DA and were granted passage with Washago Cruise Lines as an engagement gift from my small group. I made arrangements for the voyage for Friday afternoon. The weather was a little iffy. It was overcast and rain was in the forecast but none came down while we were out cruising. Our guide, Captain Albert, a jolly Dutch chap, commented that I must know someone “up there” to be so lucky.
We started our adventure with a tour of Captain Albert’s home. He lives in what used to house the workers who built the now non-operational dam nearby.
He has added on to the home over the years and was very clever to make the addition look like the original construction. Upon close inspection, we saw that the latter part of the house was covered in sheets of white metal with slats of painted pine stuck to it. It totally matched the old part of the house made of logs and chinked with cement. Captain Albert picked up the pine slats from a farmer friend as they were the reject parts of fence posts. Leave it to a Dutchie to be so resourceful and unwasteful.
Finding out that I was from Dutch descent, the good Captain had to take me out back to his garden and show me his kale. We laughed and talked about Bodekole (forgive the spelling of that Mom!), a potato-kale dish that every Dutch person I know eats. I grew up on the stuff. I also spied his green beans, another staple for Dutch people. Just the fact that he grew his own vegetables made this fella so typically Dutch that I had to laugh.
Here’s DA picking his way down to the vintage boat for the start of the cruise. We were offered a glass of wine as part of the deal so DA is carrying both his and mine. The path down was steep and I didn’t have the best climbing shoes on.
Here’s the best shot I got of that vintage boat. The Captain gave us lots of information on it, but that sort of data goes in one ear and out the other in my smaller than average head, I’m afraid.
We cruised the Green, Black and Severn Rivers. I have to love the people of Washago. The Green River was so named because the water in it looks green. Guess what colour the water looks in the Black River? Yup. It’s black. These people just call ’em as they see ’em. Captain Albert gave us the reasons why the two rivers are the colours that they are but I’m afraid that info has flown the coop too. I wasn’t the greatest student that day.
We saw lots of interesting things while putting through Washago. There were interesting homes. Some were a bit ram-shackled,
a couple were new and pretty impressive,
and one was Bavarian style and named Eidelweiss.
There was lots of pretty scenery to be admired
some interesting places to sit and see the view
some other Washagoites enjoying the waterways
and some wildlife.
It’s really hard to see the loons in this photo but we did see them. The mama loon gave us a nice show of catching a fish for her baby, breaking it into pieces and dropping the pieces in the baby’s beak. We also saw a mink with a fish in its mouth and a great blue heron. My camera was way too slow to catch those guys. Sometimes moose are spotted but they were all starting their weekend early the day we went out so we just had to believe the tales Captain Albert told us about them. Thankfully we didn’t see any unwanted flesh from the wild lady who enjoys flashing the cruise. Captain Albert visited her the night before and kindly asked her to refrain from giving the “nice honeymoon couple” a show.

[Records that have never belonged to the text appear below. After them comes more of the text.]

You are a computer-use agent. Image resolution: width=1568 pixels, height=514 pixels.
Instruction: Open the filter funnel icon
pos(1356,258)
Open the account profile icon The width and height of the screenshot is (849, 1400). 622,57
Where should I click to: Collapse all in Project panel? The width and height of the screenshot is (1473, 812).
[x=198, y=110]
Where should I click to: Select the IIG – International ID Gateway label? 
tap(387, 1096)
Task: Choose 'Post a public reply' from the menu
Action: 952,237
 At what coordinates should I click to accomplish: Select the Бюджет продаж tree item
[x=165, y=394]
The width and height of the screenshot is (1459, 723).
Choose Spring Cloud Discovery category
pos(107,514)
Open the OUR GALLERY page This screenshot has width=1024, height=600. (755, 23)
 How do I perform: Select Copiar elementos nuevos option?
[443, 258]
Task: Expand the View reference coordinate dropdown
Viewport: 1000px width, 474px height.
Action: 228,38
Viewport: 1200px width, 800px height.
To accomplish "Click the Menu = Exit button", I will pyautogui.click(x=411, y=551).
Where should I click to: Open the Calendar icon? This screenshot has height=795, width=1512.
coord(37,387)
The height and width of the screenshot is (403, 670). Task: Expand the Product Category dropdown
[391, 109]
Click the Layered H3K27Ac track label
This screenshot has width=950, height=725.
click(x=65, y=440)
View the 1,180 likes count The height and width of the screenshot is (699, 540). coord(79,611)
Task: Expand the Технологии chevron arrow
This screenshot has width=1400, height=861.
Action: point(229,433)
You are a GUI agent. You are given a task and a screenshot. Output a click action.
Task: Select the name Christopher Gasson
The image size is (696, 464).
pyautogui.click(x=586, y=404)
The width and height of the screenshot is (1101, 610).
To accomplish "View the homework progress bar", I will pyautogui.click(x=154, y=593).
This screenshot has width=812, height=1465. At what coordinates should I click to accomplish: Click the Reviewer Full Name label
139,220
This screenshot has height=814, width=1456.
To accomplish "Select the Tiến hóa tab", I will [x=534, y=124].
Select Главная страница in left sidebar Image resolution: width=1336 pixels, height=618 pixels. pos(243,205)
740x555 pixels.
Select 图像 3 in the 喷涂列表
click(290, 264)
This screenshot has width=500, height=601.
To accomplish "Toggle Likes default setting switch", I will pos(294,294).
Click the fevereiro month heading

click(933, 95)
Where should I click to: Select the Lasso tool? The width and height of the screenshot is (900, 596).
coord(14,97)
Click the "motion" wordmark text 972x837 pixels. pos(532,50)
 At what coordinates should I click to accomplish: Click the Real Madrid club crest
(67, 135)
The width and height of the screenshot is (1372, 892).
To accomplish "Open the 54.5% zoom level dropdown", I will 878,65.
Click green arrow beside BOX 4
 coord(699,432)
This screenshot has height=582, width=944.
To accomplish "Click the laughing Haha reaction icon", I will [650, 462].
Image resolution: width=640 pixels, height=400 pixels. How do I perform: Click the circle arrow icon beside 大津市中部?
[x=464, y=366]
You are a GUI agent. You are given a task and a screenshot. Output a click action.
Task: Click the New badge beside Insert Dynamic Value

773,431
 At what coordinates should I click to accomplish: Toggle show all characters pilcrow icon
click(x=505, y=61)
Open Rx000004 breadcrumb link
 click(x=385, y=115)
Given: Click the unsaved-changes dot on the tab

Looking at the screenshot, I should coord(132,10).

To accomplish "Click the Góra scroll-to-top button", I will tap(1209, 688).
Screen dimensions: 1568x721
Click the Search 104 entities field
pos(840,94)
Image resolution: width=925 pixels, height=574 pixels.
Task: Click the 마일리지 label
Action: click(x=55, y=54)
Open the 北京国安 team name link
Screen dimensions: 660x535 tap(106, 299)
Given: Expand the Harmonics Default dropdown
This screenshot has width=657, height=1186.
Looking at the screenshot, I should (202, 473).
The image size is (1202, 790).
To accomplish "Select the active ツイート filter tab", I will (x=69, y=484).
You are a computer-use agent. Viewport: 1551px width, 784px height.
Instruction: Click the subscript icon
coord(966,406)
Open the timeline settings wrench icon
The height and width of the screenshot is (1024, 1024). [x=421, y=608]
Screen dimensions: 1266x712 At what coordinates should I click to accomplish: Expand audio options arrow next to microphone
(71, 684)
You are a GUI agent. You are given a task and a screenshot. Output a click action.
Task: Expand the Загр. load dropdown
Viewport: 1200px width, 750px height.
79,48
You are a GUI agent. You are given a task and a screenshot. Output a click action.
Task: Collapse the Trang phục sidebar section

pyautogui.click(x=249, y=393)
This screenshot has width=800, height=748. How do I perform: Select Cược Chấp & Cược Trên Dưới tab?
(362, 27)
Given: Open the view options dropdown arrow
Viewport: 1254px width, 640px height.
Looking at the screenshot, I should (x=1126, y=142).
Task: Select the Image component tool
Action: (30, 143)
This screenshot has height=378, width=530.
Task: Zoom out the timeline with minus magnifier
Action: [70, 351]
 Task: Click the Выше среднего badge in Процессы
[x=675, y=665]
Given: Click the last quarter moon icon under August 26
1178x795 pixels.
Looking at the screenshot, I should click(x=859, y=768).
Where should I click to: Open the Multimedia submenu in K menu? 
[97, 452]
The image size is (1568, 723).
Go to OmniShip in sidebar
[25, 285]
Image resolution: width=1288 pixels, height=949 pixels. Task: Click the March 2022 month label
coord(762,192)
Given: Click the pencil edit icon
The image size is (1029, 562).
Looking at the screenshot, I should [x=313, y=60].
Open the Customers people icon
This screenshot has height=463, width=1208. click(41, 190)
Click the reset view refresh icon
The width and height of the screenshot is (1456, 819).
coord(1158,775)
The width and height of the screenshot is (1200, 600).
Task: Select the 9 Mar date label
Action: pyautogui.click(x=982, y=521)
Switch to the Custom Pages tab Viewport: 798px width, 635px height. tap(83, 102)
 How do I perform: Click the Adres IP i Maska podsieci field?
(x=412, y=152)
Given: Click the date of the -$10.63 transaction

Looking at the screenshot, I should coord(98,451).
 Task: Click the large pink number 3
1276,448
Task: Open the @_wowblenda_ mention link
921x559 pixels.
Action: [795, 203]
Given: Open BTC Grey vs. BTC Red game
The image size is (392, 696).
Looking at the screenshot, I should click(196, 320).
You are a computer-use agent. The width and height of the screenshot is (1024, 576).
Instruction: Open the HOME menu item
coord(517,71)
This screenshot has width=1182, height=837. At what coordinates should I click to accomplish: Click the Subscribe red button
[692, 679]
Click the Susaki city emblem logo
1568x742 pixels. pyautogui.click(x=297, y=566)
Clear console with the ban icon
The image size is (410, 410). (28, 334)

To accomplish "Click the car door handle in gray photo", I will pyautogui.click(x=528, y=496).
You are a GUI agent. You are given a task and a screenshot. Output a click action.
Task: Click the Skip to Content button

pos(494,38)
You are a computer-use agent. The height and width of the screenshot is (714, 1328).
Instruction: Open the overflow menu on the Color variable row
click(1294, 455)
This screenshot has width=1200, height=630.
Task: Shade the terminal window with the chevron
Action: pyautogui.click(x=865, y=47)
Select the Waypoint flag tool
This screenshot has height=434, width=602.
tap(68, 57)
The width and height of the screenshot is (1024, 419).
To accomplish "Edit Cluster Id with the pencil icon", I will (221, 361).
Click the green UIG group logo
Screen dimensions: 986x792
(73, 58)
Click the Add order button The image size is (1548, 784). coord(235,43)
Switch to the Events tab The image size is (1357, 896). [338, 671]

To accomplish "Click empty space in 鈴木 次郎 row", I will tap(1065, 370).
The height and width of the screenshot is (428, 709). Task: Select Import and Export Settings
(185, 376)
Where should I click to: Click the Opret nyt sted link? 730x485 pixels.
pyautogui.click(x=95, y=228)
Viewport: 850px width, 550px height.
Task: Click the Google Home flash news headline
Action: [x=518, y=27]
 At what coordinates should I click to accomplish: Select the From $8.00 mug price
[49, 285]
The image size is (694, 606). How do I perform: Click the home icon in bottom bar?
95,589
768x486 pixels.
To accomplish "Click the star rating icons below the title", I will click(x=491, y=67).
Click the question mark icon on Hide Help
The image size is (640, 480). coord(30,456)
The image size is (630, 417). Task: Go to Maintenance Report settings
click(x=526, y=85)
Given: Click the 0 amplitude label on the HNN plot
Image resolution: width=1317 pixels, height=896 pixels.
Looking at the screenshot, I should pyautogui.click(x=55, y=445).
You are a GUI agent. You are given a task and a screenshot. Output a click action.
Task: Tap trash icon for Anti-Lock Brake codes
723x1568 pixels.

Further into the cruise, we saw the buildings that got Washago started – a grist mill and a woolen mill.
The grist mill is abandoned and slowly falling into disrepair. The woolen mill has been transformed into a home complete with a glass floor in the living room to see the river flowing underneath. That was Captain Albert’s suggestion apparently based on similar floors he had seen during his travels.
The tour ended back where it started with a lot of thank-you’s on our part and a free cucumber out of the Captain’s garden and a bunch of pamphlets for our friends on his part. Mom and Dad, if you’re reading this, DA and I just might take you out one of these days to meet the Captain and see a bit of my neck of the woods.